[Recorded data]
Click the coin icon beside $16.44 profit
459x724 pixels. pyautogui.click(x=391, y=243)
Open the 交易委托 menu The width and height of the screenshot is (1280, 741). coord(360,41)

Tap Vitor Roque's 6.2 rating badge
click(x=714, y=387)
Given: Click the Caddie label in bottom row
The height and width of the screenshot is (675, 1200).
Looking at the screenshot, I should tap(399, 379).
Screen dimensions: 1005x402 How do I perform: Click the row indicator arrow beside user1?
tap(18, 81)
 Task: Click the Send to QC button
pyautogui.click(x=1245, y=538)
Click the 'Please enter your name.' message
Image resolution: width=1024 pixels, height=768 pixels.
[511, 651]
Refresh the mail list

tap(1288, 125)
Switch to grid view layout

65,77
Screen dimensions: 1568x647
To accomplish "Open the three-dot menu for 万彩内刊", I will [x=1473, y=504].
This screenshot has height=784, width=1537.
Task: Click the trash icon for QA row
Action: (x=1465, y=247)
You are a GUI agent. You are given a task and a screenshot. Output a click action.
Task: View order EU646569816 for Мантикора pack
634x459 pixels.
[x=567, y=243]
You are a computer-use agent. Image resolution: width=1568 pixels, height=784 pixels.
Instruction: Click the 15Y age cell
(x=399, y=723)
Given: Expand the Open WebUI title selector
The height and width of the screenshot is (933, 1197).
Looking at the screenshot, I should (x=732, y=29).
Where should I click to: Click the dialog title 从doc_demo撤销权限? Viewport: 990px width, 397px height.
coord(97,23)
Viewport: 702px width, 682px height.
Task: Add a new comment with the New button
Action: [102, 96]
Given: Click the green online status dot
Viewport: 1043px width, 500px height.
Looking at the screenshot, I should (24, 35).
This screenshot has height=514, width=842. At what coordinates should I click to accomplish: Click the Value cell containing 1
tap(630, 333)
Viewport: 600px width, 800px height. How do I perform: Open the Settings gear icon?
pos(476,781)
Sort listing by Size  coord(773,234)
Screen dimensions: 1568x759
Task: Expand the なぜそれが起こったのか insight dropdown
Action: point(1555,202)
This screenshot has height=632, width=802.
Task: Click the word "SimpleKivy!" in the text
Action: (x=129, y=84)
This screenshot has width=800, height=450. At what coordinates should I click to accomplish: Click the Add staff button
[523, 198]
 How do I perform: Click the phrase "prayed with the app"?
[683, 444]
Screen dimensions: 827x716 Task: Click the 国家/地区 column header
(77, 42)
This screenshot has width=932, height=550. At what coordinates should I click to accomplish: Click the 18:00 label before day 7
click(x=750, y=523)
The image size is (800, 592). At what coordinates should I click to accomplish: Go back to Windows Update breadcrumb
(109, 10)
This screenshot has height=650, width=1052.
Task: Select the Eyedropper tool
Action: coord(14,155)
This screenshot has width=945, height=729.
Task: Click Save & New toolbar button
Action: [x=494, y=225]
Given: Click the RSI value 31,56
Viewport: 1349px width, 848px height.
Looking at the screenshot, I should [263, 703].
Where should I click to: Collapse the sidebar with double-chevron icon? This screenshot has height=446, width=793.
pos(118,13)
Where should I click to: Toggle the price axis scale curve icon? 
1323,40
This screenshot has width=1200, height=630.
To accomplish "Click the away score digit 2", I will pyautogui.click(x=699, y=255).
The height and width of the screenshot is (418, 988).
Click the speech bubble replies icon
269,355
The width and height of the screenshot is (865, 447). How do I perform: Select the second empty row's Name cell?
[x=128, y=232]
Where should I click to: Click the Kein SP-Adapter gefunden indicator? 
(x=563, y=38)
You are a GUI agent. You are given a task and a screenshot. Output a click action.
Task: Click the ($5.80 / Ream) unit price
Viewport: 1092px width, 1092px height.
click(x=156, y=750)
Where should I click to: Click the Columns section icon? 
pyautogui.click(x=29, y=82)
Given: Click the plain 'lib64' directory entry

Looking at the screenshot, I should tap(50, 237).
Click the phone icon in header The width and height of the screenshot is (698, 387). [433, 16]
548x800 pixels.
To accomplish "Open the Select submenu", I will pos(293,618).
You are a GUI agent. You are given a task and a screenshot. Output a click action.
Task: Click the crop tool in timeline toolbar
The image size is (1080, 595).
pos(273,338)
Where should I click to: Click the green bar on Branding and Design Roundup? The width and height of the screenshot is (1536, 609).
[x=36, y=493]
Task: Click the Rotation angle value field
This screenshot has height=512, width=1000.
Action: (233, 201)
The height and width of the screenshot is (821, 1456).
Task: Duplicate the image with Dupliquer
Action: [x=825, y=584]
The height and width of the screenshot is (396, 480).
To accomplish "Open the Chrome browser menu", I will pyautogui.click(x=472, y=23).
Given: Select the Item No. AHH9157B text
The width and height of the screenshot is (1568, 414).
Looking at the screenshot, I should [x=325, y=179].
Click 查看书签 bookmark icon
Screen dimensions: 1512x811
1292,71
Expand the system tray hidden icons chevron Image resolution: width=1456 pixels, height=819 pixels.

WORK INSTRUCTIONS: Copy every entry exactly, missing none.

RESULT:
Click the coin icon beside $16.44 profit
459x724 pixels. pyautogui.click(x=391, y=243)
Open the 交易委托 menu The width and height of the screenshot is (1280, 741). coord(360,41)

Tap Vitor Roque's 6.2 rating badge
click(x=714, y=387)
Given: Click the Caddie label in bottom row
The height and width of the screenshot is (675, 1200).
Looking at the screenshot, I should tap(399, 379).
Screen dimensions: 1005x402 How do I perform: Click the row indicator arrow beside user1?
tap(18, 81)
 Task: Click the Send to QC button
pyautogui.click(x=1245, y=538)
Click the 'Please enter your name.' message
Image resolution: width=1024 pixels, height=768 pixels.
[511, 651]
Refresh the mail list

tap(1288, 125)
Switch to grid view layout

65,77
Screen dimensions: 1568x647
To accomplish "Open the three-dot menu for 万彩内刊", I will [x=1473, y=504].
This screenshot has height=784, width=1537.
Task: Click the trash icon for QA row
Action: (x=1465, y=247)
You are a GUI agent. You are given a task and a screenshot. Output a click action.
Task: View order EU646569816 for Мантикора pack
634x459 pixels.
[x=567, y=243]
You are a computer-use agent. Image resolution: width=1568 pixels, height=784 pixels.
Instruction: Click the 15Y age cell
(x=399, y=723)
Given: Expand the Open WebUI title selector
The height and width of the screenshot is (933, 1197).
Looking at the screenshot, I should (x=732, y=29).
Where should I click to: Click the dialog title 从doc_demo撤销权限? Viewport: 990px width, 397px height.
coord(97,23)
Viewport: 702px width, 682px height.
Task: Add a new comment with the New button
Action: [102, 96]
Given: Click the green online status dot
Viewport: 1043px width, 500px height.
Looking at the screenshot, I should (24, 35).
This screenshot has height=514, width=842. At what coordinates should I click to accomplish: Click the Value cell containing 1
tap(630, 333)
Viewport: 600px width, 800px height. How do I perform: Open the Settings gear icon?
pos(476,781)
Sort listing by Size  coord(773,234)
Screen dimensions: 1568x759
Task: Expand the なぜそれが起こったのか insight dropdown
Action: point(1555,202)
This screenshot has height=632, width=802.
Task: Click the word "SimpleKivy!" in the text
Action: (x=129, y=84)
This screenshot has width=800, height=450. At what coordinates should I click to accomplish: Click the Add staff button
[523, 198]
 How do I perform: Click the phrase "prayed with the app"?
[683, 444]
Screen dimensions: 827x716 Task: Click the 国家/地区 column header
(77, 42)
This screenshot has width=932, height=550. At what coordinates should I click to accomplish: Click the 18:00 label before day 7
click(x=750, y=523)
The image size is (800, 592). At what coordinates should I click to accomplish: Go back to Windows Update breadcrumb
(109, 10)
This screenshot has height=650, width=1052.
Task: Select the Eyedropper tool
Action: coord(14,155)
This screenshot has width=945, height=729.
Task: Click Save & New toolbar button
Action: [x=494, y=225]
Given: Click the RSI value 31,56
Viewport: 1349px width, 848px height.
Looking at the screenshot, I should [263, 703].
Where should I click to: Collapse the sidebar with double-chevron icon? This screenshot has height=446, width=793.
pos(118,13)
Where should I click to: Toggle the price axis scale curve icon? 
1323,40
This screenshot has width=1200, height=630.
To accomplish "Click the away score digit 2", I will pyautogui.click(x=699, y=255).
The height and width of the screenshot is (418, 988).
Click the speech bubble replies icon
269,355
The width and height of the screenshot is (865, 447). How do I perform: Select the second empty row's Name cell?
[x=128, y=232]
Where should I click to: Click the Kein SP-Adapter gefunden indicator? 
(x=563, y=38)
You are a GUI agent. You are given a task and a screenshot. Output a click action.
Task: Click the ($5.80 / Ream) unit price
Viewport: 1092px width, 1092px height.
click(x=156, y=750)
Where should I click to: Click the Columns section icon? 
pyautogui.click(x=29, y=82)
Given: Click the plain 'lib64' directory entry

Looking at the screenshot, I should tap(50, 237).
Click the phone icon in header The width and height of the screenshot is (698, 387). [433, 16]
548x800 pixels.
To accomplish "Open the Select submenu", I will pos(293,618).
You are a GUI agent. You are given a task and a screenshot. Output a click action.
Task: Click the crop tool in timeline toolbar
The image size is (1080, 595).
pos(273,338)
Where should I click to: Click the green bar on Branding and Design Roundup? The width and height of the screenshot is (1536, 609).
[x=36, y=493]
Task: Click the Rotation angle value field
This screenshot has height=512, width=1000.
Action: (233, 201)
The height and width of the screenshot is (821, 1456).
Task: Duplicate the image with Dupliquer
Action: [x=825, y=584]
The height and width of the screenshot is (396, 480).
To accomplish "Open the Chrome browser menu", I will pyautogui.click(x=472, y=23).
Given: Select the Item No. AHH9157B text
The width and height of the screenshot is (1568, 414).
Looking at the screenshot, I should [x=325, y=179].
Click 查看书签 bookmark icon
Screen dimensions: 1512x811
1292,71
Expand the system tray hidden icons chevron Image resolution: width=1456 pixels, height=819 pixels.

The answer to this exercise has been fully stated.